1911 Encyclopædia Britannica/Eucken, Rudolf Christoph
EUCKEN, RUDOLF CHRISTOPH (1846– ), German philosopher, was born on the 5th of January 1846 at Aurich in East Friesland. His father died when he was a child, and he was brought up by his mother, a woman of considerable activity. He was educated at Aurich, where one of his teachers was the philosopher Wilhelm Reuter, whose influence was the dominating factor in the development of his thought. Passing to the university of Göttingen he took his degree in classical philology and ancient history, but the bent of his mind was definitely towards the philosophical side of theology. Subsequently he studied in Berlin, especially under Trendelenburg, whose ethical tendencies and historical treatment of philosophy greatly attracted him. From 1871 to 1874 Eucken taught philosophy at Basel, and in 1874 became professor of philosophy at the university of Jena. In 1908 he was awarded the Nobel prize for literature. Eucken’s philosophical work is partly historical and partly constructive, the former side being predominant in his earlier, the latter in his later works. Their most striking feature is the close organic relationship between the two parts. The aim of the historical works is to show the necessary connexion between philosophical concepts and the age to which they belong; the same idea is at the root of his constructive speculation. All philosophy is philosophy of life, the development of a new culture, not mere intellectualism, but the application of a vital religious inspiration to the practical problems of society. This practical idealism Eucken described by the term “Activism.” In accordance with this principle, Eucken has given considerable attention to social and educational problems.

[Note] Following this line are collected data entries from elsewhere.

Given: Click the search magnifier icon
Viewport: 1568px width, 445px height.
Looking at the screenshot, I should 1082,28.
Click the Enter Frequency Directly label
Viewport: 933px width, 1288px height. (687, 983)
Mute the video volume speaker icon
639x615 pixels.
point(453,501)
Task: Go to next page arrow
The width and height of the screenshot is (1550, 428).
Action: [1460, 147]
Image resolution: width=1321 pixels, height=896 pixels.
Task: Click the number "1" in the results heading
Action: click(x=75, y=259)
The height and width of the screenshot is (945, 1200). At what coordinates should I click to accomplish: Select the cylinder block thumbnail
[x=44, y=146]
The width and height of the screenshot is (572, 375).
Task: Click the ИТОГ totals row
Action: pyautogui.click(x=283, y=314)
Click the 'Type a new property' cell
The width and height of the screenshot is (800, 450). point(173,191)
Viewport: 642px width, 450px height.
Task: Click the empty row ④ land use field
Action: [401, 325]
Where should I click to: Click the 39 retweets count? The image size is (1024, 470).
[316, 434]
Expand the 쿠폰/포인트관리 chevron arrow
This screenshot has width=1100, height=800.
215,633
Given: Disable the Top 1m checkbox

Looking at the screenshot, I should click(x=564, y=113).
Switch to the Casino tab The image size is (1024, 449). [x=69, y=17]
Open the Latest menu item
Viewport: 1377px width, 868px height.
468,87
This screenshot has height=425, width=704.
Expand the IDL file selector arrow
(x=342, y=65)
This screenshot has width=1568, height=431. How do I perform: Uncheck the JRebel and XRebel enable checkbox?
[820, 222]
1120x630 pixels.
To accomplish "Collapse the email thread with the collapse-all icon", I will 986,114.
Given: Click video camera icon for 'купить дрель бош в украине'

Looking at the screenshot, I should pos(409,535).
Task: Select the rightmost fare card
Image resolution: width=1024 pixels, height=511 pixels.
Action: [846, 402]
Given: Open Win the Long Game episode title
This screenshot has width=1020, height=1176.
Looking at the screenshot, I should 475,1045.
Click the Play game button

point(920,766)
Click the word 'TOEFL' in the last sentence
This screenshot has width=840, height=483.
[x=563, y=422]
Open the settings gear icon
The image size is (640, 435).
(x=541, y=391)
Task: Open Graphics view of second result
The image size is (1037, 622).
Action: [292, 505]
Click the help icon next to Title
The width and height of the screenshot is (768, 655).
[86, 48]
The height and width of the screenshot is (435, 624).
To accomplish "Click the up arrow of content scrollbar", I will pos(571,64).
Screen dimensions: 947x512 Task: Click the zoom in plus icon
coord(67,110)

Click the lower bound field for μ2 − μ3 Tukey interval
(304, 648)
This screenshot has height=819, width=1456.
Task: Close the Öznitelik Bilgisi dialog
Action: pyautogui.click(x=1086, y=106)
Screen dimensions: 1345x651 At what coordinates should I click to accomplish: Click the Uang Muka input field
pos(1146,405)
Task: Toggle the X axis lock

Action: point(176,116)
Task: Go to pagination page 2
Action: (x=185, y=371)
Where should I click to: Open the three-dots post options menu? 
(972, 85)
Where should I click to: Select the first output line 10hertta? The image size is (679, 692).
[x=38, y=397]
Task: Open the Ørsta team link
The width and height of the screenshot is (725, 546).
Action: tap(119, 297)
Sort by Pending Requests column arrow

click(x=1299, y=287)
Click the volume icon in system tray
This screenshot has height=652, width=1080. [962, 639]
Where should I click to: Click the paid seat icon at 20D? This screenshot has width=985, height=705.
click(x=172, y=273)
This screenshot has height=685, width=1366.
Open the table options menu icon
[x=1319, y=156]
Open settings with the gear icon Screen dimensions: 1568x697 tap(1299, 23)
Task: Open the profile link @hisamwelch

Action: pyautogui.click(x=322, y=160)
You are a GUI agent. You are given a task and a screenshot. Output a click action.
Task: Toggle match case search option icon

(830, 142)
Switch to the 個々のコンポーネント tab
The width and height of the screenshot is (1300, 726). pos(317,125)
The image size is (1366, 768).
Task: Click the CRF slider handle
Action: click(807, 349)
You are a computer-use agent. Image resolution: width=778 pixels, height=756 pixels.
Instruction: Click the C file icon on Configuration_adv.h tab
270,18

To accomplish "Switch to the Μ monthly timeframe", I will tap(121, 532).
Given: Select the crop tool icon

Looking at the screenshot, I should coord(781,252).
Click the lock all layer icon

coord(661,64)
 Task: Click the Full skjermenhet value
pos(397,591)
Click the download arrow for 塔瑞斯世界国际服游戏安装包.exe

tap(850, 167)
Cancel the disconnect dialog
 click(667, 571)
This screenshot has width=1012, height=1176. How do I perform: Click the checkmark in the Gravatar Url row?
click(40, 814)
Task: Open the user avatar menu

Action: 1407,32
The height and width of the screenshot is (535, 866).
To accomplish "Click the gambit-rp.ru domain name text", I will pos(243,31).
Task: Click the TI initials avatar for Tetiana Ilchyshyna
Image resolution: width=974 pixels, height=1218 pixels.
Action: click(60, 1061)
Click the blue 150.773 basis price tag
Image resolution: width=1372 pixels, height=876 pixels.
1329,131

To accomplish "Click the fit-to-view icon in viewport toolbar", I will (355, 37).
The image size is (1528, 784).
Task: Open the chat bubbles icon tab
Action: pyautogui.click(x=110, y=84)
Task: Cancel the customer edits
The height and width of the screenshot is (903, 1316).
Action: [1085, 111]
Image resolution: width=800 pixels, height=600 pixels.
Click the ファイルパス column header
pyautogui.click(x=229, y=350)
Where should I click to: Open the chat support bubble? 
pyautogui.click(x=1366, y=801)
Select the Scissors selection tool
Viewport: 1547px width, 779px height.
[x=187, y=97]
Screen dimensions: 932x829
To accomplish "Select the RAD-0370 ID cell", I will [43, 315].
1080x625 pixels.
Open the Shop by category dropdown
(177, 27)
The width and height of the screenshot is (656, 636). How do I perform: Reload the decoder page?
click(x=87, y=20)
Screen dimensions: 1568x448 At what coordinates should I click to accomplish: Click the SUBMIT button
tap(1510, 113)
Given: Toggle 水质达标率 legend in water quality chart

His chief works are:—Die Methode der aristotelischen Forschung (1872); the important historical study on the history of conceptions, Die Grundbegriffe der Gegenwart (1878; Eng. trans. by M. Stuart Phelps, New York, 1880; 3rd ed. under the title Geistige Strömungen der Gegenwart, 1904; 4th ed., 1909); Geschichte der philos. Terminologie (1879); Prolegomena zu Forschungen über die Einheit des Geisteslebens (1885); Beiträge zur Geschichte der neueren Philosophie (1886, 1905); Die Einheit des Geisteslebens (1888); Die Lebensanschauungen der grossen Denker (1890; 7th ed., 1907; Eng. trans., W. Hough and Boyce Gibson, The Problem of Human Life, 1909); Der Wahrheitsgehalt der Religion (1901; 2nd ed., 1905); Thomas von Aquino und Kant (1901); Gesammelte Aufsätze zu Philos. und Lebensanschauung (1903); Philosophie der Geschichte (1907); Der Kampf um einen geistigen Lebensinhalt (1896, 1907); Grundlinien einer neuen Lebensanschauung (1907); Einführung in die Philosophie der Geisteslebens (1908; Eng. trans., The Life of the Spirit, F. L. Pogson, 1909, Crown Theological Library); Der Sinn und Wert des Lebens (1908; Eng. trans., 1909); Hauptprobleme der Religionsphilosophie der Gegenwart (1907). The following of Eucken’s works also have been translated into English:—Liberty in Teaching in the German Universities (1897); Are the Germans still a Nation of Thinkers? (1898); Progress of Philos. in the 19th Century (1899); The Finnish Question (1899); The Present Status of Religion in Germany (1901). See W. R. Boyce Gibson, Rudolf Eucken’s Philosophy of Life (2nd ed., 1907), and God with Us (1909); for the historical work, Falckenberg’s Hist. of Philos. (Eng. trans., 1895, index); also H. Pöhlmann, R. Euckens Theologie mit ihren philosophischen Grundlagen dargestellt (1903); O. Siebert, R. Euckens Welt- und Lebensanschauung (1904).